Supplied text ::

--

They are heroes of the Haitian earthquake disaster, the human catastrophe on America's doorstep which President Barack Obama pledged a monumental United States humanitarian mission to alleviate. Except these heroes are from the US' arch-enemy, Cuba, whose doctors and nurses have put US efforts to shame.
A medical brigade of 1200 Cubans is operating all over earthquake-torn and cholera-infected Haiti, as part of Fidel Castro's international medical mission which has won the socialist state many friends but little international recognition.
Observers of the Haiti earthquake could be forgiven for thinking international aid agencies were alone in tackling the devastation that killed 250,000 people and left nearly 1.5 million homeless. Cuban healthcare workers have been in Haiti since 1998, so when the earthquake struck the 350-strong team jumped into action.
Hundreds more Cuban doctors, nurses and therapists later arrived. Most countries were gone within two months, again leaving the Cubans and Medecins Sans Frontieres as the principal healthcare providers.

--

Material provided ::
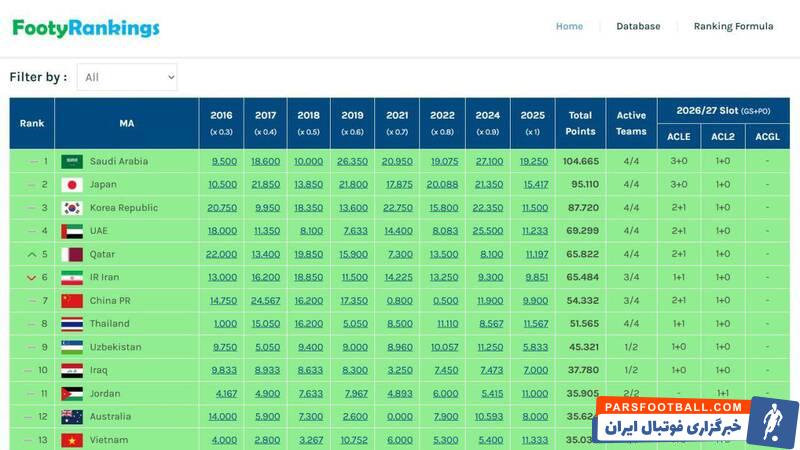
Task: Click the Rank column header
Action: [32, 123]
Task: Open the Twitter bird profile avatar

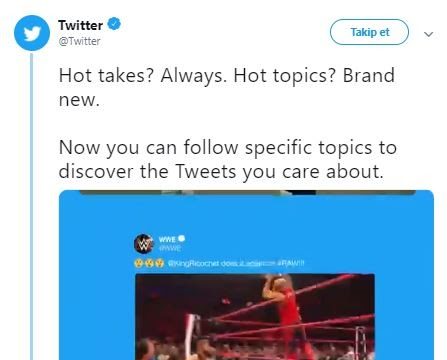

--

Study questions ::
A. Does each of these statements agree with the text on Cuban medical workers in Haiti? (i) The Cuban medical brigade in Haiti numbers 1200. (ii) Cuban healthcare workers first arrived in Haiti after the earthquake. (iii) Most countries stayed in Haiti longer than two months. Answer yes or no for each, and quote the deciding words of the text.
B. Can you quote the text on Cuban medical workers in Haiti between "A medical brigade" and "principal healthcare providers.", inclusive?

Task responses ::
A.
(i) Yes: "A medical brigade of 1200 Cubans is operating all over earthquake-torn and cholera-infected Haiti"
(ii) No: "Cuban healthcare workers have been in Haiti since 1998"
(iii) No: "Most countries were gone within two months"

B.
A medical brigade of 1200 Cubans is operating all over earthquake-torn and cholera-infected Haiti, as part of Fidel Castro's international medical mission which has won the socialist state many friends but little international recognition.
Observers of the Haiti earthquake could be forgiven for thinking international aid agencies were alone in tackling the devastation that killed 250,000 people and left nearly 1.5 million homeless. Cuban healthcare workers have been in Haiti since 1998, so when the earthquake struck the 350-strong team jumped into action.
Hundreds more Cuban doctors, nurses and therapists later arrived. Most countries were gone within two months, again leaving the Cubans and Medecins Sans Frontieres as the principal healthcare providers.